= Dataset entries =
· · · · ·
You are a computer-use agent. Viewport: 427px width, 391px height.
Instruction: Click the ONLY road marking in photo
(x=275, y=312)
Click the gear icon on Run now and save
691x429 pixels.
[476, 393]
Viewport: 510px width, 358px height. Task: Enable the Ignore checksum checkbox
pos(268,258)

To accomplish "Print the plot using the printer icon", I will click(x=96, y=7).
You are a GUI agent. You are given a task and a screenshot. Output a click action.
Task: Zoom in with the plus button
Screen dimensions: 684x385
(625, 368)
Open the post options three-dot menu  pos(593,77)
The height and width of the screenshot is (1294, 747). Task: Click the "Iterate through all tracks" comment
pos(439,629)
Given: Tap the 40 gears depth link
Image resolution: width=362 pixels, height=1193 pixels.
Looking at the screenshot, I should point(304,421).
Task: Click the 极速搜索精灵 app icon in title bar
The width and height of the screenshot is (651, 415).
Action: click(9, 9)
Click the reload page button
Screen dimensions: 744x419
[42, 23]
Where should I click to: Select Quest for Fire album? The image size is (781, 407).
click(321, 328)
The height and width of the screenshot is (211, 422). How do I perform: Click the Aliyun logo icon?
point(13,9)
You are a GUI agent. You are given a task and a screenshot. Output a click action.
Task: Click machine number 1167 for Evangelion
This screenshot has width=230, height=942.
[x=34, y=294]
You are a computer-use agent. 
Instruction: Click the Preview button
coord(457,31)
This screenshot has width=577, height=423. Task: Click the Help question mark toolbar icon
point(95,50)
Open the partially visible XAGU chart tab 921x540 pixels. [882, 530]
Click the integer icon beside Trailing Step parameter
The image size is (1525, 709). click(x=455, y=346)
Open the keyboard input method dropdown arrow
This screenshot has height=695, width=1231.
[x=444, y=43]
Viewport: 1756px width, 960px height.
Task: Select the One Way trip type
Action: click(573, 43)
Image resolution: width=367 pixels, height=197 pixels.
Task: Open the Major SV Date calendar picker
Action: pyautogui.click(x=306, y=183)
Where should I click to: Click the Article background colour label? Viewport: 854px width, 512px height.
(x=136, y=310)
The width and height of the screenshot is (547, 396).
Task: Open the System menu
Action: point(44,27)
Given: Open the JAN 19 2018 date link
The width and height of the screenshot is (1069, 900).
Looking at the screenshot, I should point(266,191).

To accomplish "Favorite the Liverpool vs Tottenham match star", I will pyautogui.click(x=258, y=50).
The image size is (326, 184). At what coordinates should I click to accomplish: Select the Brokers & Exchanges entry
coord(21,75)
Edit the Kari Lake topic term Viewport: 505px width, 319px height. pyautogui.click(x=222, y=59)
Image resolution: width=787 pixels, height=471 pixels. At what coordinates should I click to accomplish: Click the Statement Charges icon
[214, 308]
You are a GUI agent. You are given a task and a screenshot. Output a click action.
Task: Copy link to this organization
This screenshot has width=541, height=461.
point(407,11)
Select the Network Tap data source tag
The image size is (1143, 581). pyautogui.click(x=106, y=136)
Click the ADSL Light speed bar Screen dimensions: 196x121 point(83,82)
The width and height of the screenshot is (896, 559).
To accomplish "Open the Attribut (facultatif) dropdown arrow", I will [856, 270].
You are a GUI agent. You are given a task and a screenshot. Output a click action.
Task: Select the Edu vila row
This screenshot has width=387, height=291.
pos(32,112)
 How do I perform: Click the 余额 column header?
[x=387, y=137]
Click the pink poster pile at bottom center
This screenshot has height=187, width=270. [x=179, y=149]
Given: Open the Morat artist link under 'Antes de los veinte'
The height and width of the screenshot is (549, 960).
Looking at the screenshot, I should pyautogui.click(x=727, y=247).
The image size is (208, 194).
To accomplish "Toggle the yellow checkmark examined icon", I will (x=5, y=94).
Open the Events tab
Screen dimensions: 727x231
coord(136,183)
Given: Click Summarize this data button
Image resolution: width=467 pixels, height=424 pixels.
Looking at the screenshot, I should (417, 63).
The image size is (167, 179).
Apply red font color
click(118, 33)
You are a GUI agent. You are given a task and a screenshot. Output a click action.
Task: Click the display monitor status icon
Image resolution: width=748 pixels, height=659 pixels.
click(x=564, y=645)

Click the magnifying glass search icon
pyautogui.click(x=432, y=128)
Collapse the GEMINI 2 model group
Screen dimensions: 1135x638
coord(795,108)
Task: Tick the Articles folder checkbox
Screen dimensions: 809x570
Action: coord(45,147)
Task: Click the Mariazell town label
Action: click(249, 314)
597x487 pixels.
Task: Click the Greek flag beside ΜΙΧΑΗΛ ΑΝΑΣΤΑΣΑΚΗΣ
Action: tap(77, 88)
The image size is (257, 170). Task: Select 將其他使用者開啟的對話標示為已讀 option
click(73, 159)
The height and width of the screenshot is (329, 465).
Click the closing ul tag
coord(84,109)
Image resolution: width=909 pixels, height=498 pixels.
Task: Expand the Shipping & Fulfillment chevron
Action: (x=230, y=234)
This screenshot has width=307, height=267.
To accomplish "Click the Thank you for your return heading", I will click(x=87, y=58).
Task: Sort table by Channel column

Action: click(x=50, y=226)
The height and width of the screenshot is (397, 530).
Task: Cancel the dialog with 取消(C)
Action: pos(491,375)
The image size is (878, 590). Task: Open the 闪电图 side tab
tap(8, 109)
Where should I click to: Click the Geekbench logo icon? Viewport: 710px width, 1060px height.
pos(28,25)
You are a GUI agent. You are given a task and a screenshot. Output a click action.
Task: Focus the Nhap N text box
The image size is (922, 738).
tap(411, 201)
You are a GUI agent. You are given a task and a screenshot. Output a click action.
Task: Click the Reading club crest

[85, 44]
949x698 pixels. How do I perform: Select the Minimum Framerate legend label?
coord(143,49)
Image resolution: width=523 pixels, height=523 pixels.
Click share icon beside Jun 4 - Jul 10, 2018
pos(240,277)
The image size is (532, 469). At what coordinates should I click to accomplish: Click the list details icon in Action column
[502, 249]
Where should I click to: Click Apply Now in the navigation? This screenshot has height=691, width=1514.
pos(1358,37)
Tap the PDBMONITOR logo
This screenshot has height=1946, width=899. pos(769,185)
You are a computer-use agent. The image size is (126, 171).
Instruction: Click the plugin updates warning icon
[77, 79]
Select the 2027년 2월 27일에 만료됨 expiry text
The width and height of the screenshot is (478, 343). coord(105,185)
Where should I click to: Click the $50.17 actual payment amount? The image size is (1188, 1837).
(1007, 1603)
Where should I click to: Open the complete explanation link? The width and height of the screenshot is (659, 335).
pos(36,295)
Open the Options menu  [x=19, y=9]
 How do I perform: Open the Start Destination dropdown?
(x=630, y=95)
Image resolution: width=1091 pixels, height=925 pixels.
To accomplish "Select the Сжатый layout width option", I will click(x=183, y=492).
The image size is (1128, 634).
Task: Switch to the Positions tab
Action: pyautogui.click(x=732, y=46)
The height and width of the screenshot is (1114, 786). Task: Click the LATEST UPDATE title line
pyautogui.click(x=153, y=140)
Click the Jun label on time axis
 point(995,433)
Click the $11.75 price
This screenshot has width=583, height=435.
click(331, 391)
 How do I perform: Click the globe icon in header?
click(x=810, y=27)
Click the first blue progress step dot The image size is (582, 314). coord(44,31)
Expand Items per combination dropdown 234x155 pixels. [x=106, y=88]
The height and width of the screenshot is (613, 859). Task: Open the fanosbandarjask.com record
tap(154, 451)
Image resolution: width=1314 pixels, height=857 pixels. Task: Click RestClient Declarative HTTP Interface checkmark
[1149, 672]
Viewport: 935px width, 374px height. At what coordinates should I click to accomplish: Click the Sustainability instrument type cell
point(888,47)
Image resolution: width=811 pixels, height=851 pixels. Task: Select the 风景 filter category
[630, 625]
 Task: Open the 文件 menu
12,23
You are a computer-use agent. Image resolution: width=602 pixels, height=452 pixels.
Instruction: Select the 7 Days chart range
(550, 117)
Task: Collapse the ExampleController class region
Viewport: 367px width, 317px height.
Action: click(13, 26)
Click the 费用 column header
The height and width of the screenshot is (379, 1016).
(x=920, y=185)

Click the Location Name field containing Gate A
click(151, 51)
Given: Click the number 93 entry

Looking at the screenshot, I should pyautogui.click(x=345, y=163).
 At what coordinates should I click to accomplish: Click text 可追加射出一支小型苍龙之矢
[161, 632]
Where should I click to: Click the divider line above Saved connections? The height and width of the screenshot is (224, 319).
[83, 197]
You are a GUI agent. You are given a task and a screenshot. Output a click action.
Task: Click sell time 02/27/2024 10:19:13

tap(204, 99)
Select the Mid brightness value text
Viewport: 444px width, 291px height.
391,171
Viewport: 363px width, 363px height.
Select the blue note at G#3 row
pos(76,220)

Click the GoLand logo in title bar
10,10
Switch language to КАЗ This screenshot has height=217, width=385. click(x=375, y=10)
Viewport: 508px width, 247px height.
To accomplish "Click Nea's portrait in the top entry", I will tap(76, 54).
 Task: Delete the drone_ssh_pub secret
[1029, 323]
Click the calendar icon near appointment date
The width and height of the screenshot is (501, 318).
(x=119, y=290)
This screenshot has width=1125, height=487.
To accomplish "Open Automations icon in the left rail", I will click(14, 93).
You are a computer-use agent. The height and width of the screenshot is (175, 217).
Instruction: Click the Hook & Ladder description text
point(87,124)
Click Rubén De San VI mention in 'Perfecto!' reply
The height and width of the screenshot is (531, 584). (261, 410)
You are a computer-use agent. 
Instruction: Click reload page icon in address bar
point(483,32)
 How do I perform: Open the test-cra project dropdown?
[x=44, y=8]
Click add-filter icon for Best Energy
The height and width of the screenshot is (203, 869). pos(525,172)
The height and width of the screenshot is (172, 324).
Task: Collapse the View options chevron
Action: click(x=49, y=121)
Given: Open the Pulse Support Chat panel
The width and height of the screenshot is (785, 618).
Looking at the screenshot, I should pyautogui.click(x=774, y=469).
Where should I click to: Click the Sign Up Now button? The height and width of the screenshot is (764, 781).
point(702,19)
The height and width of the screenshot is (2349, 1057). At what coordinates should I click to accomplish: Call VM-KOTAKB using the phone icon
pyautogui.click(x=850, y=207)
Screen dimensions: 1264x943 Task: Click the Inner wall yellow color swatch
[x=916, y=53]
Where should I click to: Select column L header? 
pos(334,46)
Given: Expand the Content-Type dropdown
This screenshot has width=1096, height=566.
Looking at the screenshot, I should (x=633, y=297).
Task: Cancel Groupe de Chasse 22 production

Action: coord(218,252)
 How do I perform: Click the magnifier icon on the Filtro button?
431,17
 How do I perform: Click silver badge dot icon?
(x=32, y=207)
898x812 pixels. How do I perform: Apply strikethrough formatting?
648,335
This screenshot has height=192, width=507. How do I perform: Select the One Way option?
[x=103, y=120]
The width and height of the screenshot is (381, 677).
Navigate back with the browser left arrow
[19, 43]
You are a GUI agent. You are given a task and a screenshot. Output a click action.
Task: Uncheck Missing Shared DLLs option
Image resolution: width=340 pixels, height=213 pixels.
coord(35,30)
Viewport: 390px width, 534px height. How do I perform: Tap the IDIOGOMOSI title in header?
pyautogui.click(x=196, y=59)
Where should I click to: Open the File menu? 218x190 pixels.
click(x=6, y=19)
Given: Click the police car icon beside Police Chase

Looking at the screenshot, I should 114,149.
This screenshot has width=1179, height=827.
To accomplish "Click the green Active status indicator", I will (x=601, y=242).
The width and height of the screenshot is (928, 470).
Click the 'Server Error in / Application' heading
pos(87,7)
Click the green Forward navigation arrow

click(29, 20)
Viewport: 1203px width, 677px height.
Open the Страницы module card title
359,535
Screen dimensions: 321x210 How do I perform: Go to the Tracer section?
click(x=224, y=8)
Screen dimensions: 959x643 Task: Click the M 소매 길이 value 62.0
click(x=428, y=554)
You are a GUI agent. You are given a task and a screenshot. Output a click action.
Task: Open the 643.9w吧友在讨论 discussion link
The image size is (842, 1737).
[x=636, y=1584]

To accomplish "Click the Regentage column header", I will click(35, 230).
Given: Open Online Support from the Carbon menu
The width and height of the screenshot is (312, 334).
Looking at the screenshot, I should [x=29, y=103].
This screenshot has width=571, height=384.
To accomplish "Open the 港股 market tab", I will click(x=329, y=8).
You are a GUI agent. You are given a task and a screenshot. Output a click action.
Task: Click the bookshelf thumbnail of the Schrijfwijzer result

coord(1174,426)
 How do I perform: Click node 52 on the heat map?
· · · · ·
= Work task =
Lines that contain "Support" should be pulled from the entries above and reported.

= Answer below =
Given: Open the Pulse Support Chat panel
Given: Open Online Support from the Carbon menu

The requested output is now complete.